INTRODUCTION TO ADVERSE DRUG EVENTS (ADE)

  • Statistics:

    • Annually, 1.3 million ED visits and 350,000 hospitalisations due to ADEs.

    • Associated healthcare costs: $3.5 billion yearly (40% preventable).

MAIN CAUSES OF ADE

  • Incidence: 4 instances per 1000 users.

  • Common Drugs Associated:

    • Antibiotics (16% of ADEs):

      • 1 in 1000 risk of ADE (common allergy).

    • Anticoagulants (32% in >65 years):

      • Warfarin, rivaroxaban, dabigatran are common causes.

    • Opioid Analgesia:

      • Higher death rate than heroin.

DESIRABLE VS UNWANTED EFFECTS

  • Opiates:

    • Unwanted: Constipation (when treating pain).

  • Anti-histamines (H1 antagonists):

    • Unwanted: Drowsiness (for allergies).

TYPES OF TOXICITY MECHANISMS

  • Pharmacological Toxicity (Predictable):

    • This type of toxicity is directly related to the drug’s main action and is usually dose-dependent, meaning higher doses increase the risk.

    • Example: Aspirin has anti-inflammatory effects but can also cause bleeding due to its impact on blood clotting, which is an alternative pharmacological action. Similarly, antihistamines can bind to multiple receptors, sometimes leading to unintended effects like drowsiness.

  • Non-Pharmacological Toxicity (Unpredictable):

    • This toxicity is not related to the drug’s primary action and is more difficult to predict.

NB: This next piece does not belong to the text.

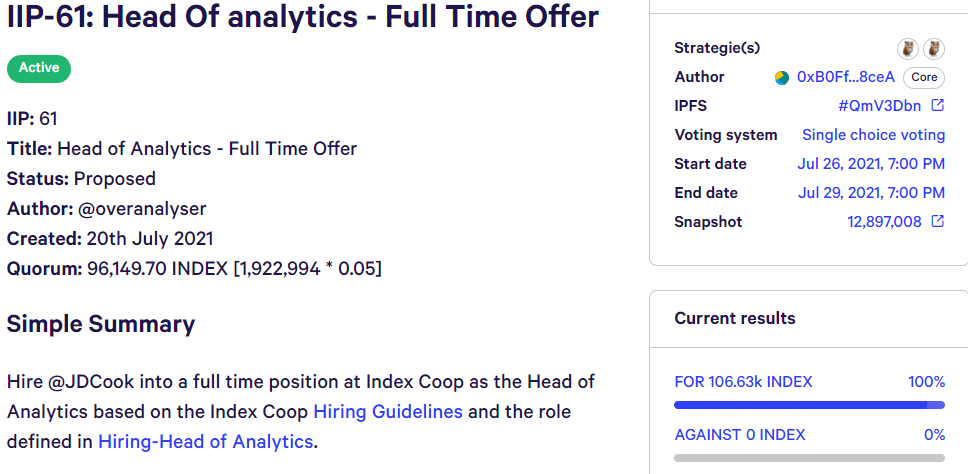Open snapshot block 12,897,008 link

click(884, 222)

    • Example: ACE inhibitors, which are commonly used for hypertension, can sometimes cause a persistent cough. This effect is unrelated to the drug’s main action of lowering blood pressure and is considered unpredictable.

  • Overdose Toxicity:

    • Occurs when a drug is taken in excessive amounts, either accidentally or intentionally.

  • Idiosyncratic Toxicity:

    • This is a rare, dose-independent type of toxicity that occurs unpredictably in a small number of people.

HISTORICAL CASES OF ADE

  • Thalidomide:

    • Marketed in 1957 as a sedative and anti-emetic (prevent nausea)

    • Withdrawn for teratogenic effects (foetal abnormalities)in 1961. Caused shortening of limbs

  • Diethylstilbestrol (DES):

    • Approved in 1941 to prevent miscarriages

    • Identified as teratogen by 1971, leading to increased risk of cancer

SOURCES OF ADE

  • Active Pharmaceutical Ingredient (API):

    • API-Mediated Toxicity Causes:

      • Species-Specific Effects: ADEs may vary by species and could emerge only in humans after approval.

      • Metabolite Toxicity: Harmful by-products from drug metabolism may cause ADEs.

      • Rare Reactions: Some ADEs appear only in a small number of patients, often discovered post-market.

  • Contaminants:

    • Issues from manufacturing or API degradation over time.

METABOLISM OF DRUGS

  • Toxicity often due to metabolites which are usually unknown prior to use.

CASE STUDIES

  • Paracetamol:

    • Requires replenishment of glutathione (GSH)

    • N-acetylcysteine is an orally active form and gets converted to GSH.

POLY-PHARMACY

  • Multiple medications often necessary due to co-morbidities.

  • requires careful drug selection and dosage adjustments

  • Too many possible interactions; rational approach based on metabolic pathways and commonly co-administered drugs

CONTAMINANTS AND DEGRADATION STUDIES

  • Contaminants may vary by batch, affecting safety.

  • Degradation can reduce API and create toxic by-products.

GENERICS AND BIOEQUIVALENCE

  • Generic Drugs:

    • Cheaper alternatives; differences may lie in synthesis, formulation, and contaminants.

    • Not made to the same standard as branded product

  • Bioequivalence:

    • Bioequivalence measures (Cmax, AUC) between two products

    • Generic drugs only need to show bioequivalence in a small number of healthy volunteers

CLINICAL TRIAL RECRUITMENT AND RACE

  • P IIII Studies:

    • Target specific demographics who will likely be successful

    • Often does not reflect real world patient

  • Race/Genetic Variability:

    • Variance in drug response may lead to tailored dosing recommendations.

PRECISION MEDICINE

  • Tailoring drugs to individuals can improve effectiveness but increases costs and reduces market size.

DOCTOR-RELATED ERRORS

  • Contributing factors include inadequate training, knowledge gaps, and communication failures.

RMP VS REMS

  • Both strategies monitor drug risks but differ in approaches and implementation.